E’ tuttavia ben noto che ci sono situazioni, o fasi, per cui il collocamento in
famiglia sostitutiva non è possibile od opportuno. E’ quindi necessario,
dando per scontato il tramonto dell’istituto educativo-assistenziale come
risposta idonea, precisare meglio a livello nazionale le caratteristiche delle
strutture comunitarie di accoglimento dei minori, che oggi costituiscono un
universo estremamente variegato.
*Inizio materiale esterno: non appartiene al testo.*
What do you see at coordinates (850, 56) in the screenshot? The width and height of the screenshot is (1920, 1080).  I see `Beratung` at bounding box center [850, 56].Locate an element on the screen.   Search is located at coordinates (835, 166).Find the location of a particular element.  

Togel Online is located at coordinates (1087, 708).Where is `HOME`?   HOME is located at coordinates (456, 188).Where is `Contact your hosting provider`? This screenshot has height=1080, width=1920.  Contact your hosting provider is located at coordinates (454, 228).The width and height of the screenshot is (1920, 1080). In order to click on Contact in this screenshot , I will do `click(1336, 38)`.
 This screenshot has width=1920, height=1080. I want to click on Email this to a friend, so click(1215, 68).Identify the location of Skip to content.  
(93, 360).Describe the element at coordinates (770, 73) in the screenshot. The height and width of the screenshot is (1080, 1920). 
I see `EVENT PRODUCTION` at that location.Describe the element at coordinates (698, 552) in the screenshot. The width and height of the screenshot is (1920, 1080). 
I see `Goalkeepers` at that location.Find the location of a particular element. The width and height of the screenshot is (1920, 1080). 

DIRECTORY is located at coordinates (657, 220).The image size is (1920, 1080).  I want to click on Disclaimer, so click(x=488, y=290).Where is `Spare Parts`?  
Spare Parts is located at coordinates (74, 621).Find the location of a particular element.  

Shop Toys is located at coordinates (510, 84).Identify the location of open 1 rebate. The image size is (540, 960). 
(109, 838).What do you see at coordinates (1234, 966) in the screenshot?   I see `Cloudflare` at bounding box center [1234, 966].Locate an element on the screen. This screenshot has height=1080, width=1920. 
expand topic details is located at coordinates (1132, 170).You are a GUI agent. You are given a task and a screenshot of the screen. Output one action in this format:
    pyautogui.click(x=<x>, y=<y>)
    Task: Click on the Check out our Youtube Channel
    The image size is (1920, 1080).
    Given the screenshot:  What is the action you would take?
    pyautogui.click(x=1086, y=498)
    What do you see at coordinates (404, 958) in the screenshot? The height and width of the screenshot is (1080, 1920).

Sarebbe opportuno individuare tipologie
riconoscibili e confrontabili, nonché requisiti minimi di qualità, percorsi
formativi e criteri di accreditamento.


Può essere utile citare quanto l’Osservatorio Nazionale sull’Infanzia e
l’Adolescenza, nello stesso documento, ha elaborato anche in ordine
a questo punto, nell’intento di promuovere nuove proposte:
a) promuovere realtà comunitarie diurne e residenziali caratterizzate
come servizi specialistici di trattamento della crisi nei quali il periodo
di accoglienza copre momenti di transizione brevi, dove il trauma
subito dal minore presenta caratteristiche acute e di “crisi” che hanno
bisogno di un lavoro psico-educativo intenso e competente capace di
accogliere la fase drammatica, con alte professionalità e competenze
specialistiche … per ottenere la riduzione della successiva permanenza
del bambino in strutture di accoglienza educative.
b) nel contesto delle comunità per minori, particolare significato e
valenza educativa hanno le comunità la cui coppia residente è
effettivamente una famiglia che si assume la guida, la responsabilità
educativa e la conduzione di una comunità
c) incentivare strutture educative polivalenti, residenziali e diurne,
in cui siano presenti possibilmente famiglie per creare ambiti familiari
comunitari aperti all’accoglienza;
d) incentivare Enti Gestori che attivino realtà di accoglienza complementari tra
loro: affido, comunità, centri diurni, con lo scopo di contrastare l’interruzione di
un’esperienza in caso di crisi e farla invece evolvere anche con diverse
tipologie che tengano conto dei mutamenti che potrebbero accadere.


Si veda anche il documento “Tutela e cura del soggetto in età evolutiva in
difficoltà”, in Cittadini in crescita, 2, 52-113, 2002,
e l’articolo di Malacrea M. (2007) Esperienze traumatiche infantili e
adozione, Minorigiustizia, 2/2007, 185-195.